You can get fancy with the design of your portfolio, and you absolutely should if you have the time, know-how and desire. But, equally, if you’re short on time and resources or just want to keep things simple, that works too.
Key takeaway from Sarah’s UX portfolio:
Sometimes, less is more. It’s important that your UX portfolio demonstrates your design skills in action and conveys a hint of your personality—but you don’t need to go all out. Clean design and easy navigation speak volumes, and you can still showcase your smarts as a UX designer without spending weeks on your website. As long as your portfolio website is user-friendly, easy to navigate, and clearly demonstrates your UX design process, you’re onto a winner.
6. Laura Gilsenan
Laura Gilsenan is a UX designer with a background in fashion. While her portfolio currently only contains one hands-on UX project, it does an excellent job of positioning Laura as a competent, job-ready UX designer.
In addition to her project-focused case study, Laura has included a second case study which explains how her career as a fashion designer has prepared her for the world of UX.
She outlines different aspects of the design process and draws parallels between fashion and UX – from research and affinity diagramming to analysis, wireframing, prototyping and final delivery.
As a newcomer to the field, it’s important to connect the dots between your previous experience and how it applies to UX. In highlighting her transferable skills, Laura shows that despite not having worked as a UX designer, she’s got lots of valuable experience to bring with her from her fashion career.
Key takeaway from Laura’s UX portfolio:
Your portfolio isn’t just a showcase of your work – it’s a branding and marketing tool. If you’re new to UX, you need to convince employers of the unique value you bring. Take inspiration from Laura and build out a case study explaining how your previous job or field of study has prepared you for a career in UX.
7. Kinga Kocemba
Kinga Kocemba is a newly-qualified UX designer based in Oslo, Norway. She graduated from the UX Design Institute in 2021 and now works as a UX/UI designer at a risk management firm.
Like many others on our list, Kinga launched her UX career and built her portfolio with limited industry experience. However, once she was familiar with the UX process, she was able to draw similarities with her previous work as an architect.
On the “About” Page of her portfolio, Kinga does an excellent job of telling the story of how she transitioned from architecture to UX design.

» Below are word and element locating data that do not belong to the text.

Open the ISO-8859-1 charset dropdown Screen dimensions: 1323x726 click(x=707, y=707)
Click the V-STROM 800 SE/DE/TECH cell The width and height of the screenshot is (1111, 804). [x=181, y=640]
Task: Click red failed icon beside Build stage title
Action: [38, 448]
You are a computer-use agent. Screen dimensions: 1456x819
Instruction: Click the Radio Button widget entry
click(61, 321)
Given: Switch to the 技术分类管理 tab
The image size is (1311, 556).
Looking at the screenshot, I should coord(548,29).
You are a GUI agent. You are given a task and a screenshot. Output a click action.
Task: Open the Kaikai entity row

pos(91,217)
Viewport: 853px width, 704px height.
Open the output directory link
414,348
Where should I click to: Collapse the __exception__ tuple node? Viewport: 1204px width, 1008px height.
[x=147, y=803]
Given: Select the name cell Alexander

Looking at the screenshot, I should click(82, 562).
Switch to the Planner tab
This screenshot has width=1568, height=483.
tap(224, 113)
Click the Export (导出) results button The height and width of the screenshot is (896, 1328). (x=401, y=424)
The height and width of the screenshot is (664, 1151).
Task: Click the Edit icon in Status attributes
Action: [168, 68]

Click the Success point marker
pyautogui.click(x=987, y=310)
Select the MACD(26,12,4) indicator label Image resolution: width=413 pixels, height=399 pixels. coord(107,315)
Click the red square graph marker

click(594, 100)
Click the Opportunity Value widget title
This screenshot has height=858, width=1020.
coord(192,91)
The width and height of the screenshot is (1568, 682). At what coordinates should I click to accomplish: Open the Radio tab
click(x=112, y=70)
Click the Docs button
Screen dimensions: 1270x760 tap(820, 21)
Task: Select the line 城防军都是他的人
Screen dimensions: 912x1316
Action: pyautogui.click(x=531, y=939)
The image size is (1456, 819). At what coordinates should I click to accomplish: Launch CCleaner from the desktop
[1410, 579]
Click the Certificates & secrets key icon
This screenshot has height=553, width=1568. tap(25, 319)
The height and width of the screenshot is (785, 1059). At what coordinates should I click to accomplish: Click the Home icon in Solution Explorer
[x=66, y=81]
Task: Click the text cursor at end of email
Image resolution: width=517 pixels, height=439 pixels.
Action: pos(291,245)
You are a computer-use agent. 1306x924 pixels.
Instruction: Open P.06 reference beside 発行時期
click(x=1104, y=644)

She describes how she first encountered the concept of UX when designing physical spaces to meet specific users’ needs and how, with her experience conducting qualitative research as an architect, she was able to transfer the practice of physical design to the realm of digital design.
From there, Kinga explains the proactive steps she took to become a UX designer (attending events, listening to podcasts and completing the course at the UX Design Institute) and how she was able to build up her experience and add UI design to her skill set when she landed her first job in the field.
But why does all this matter?
This storytelling technique is especially important for new UX designers who don’t have much experience in the field, as it allows employers to see how your previous experience can be transferred to UX. In Kinga’s case, it also conveys a passion for the craft and a proactive approach to making her career change happen.
Key takeaway from Kinga’s UX portfolio:
If you’re new to UX, use your portfolio as an opportunity to tell a story. Share how your past experience led you to UX design and highlight the transferable skills you’re bringing with you to the field. This shows potential employers that you’re passionate about UX—and makes it easier for them to view you as a bona fide UX designer.